Set task:
Tally the lines below that contain the string "height", where case counts. Reply with the number alone.

Entries shown:

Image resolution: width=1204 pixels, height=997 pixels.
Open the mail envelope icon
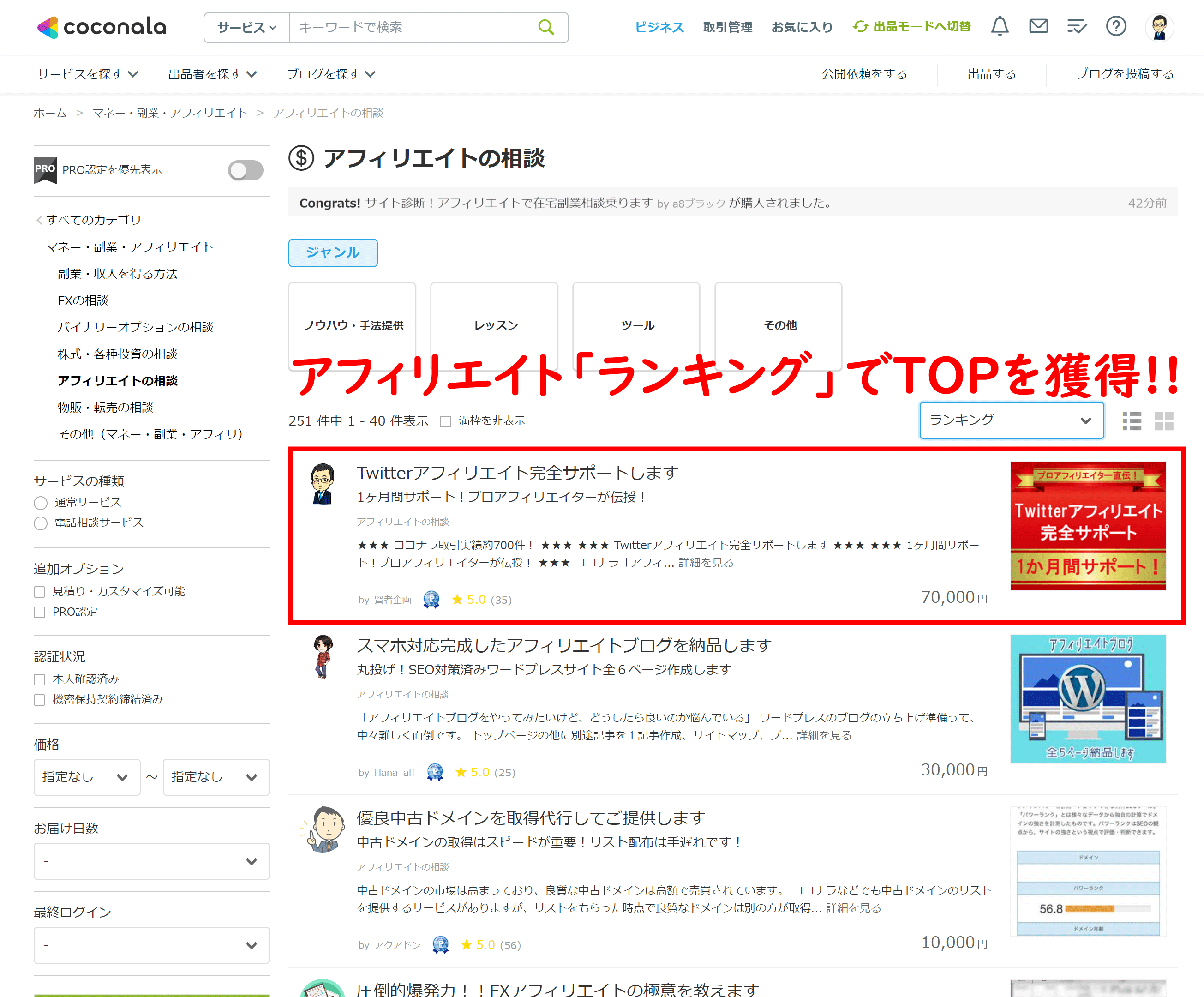[x=1038, y=26]
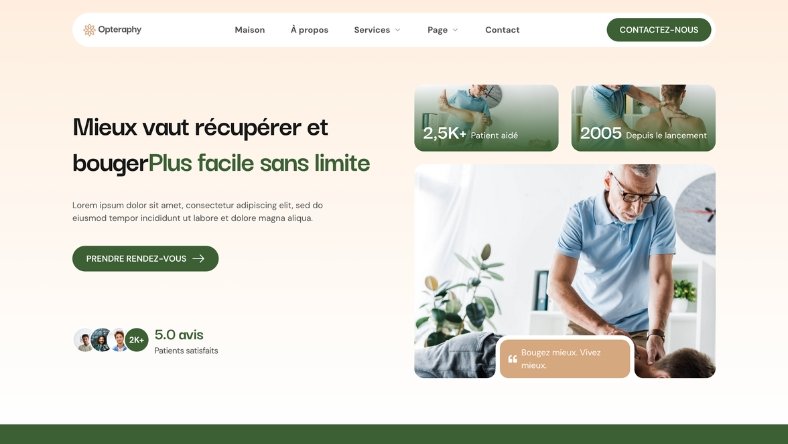Select the second patient avatar
Viewport: 788px width, 444px height.
[x=102, y=340]
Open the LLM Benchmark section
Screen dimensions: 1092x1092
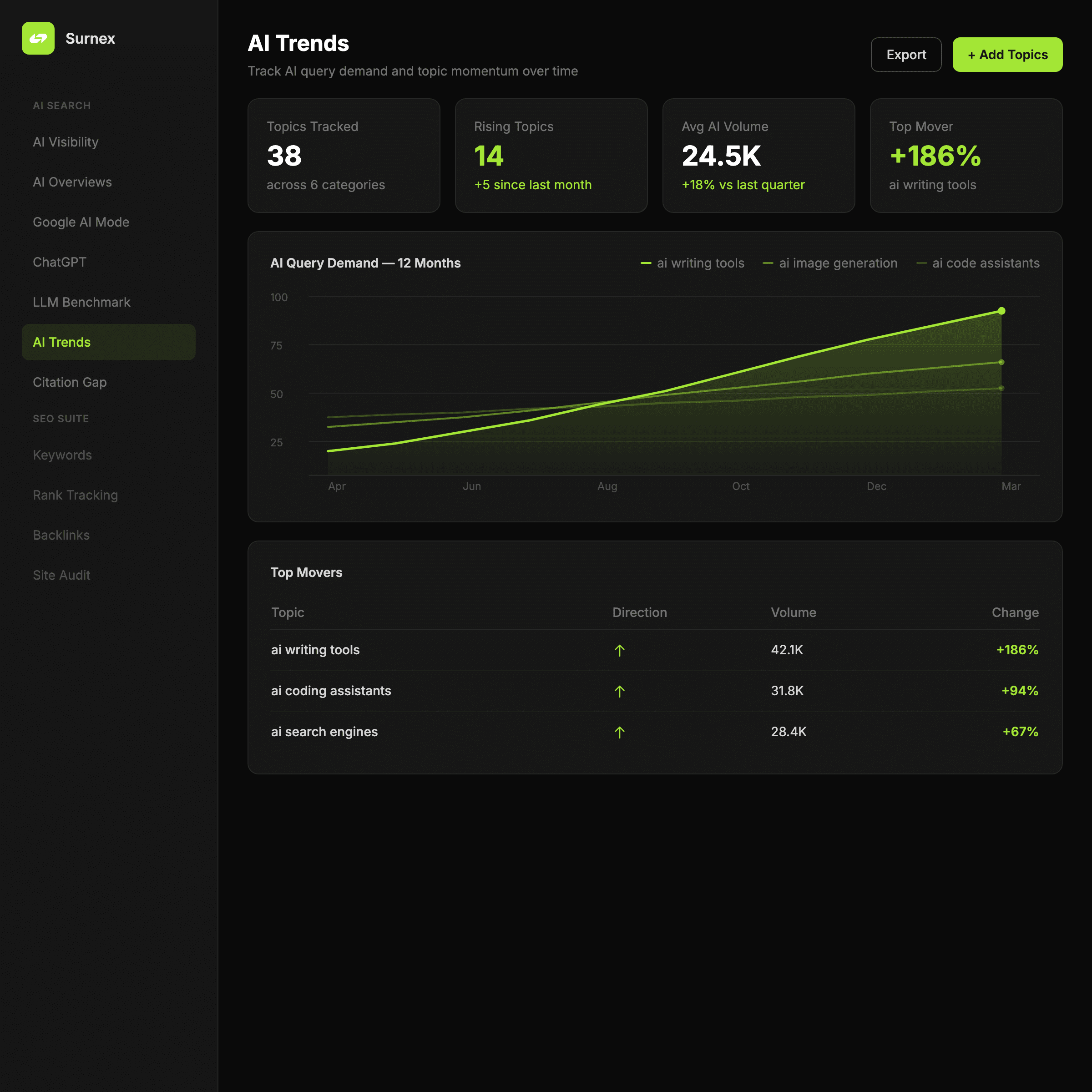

Exercise output:
2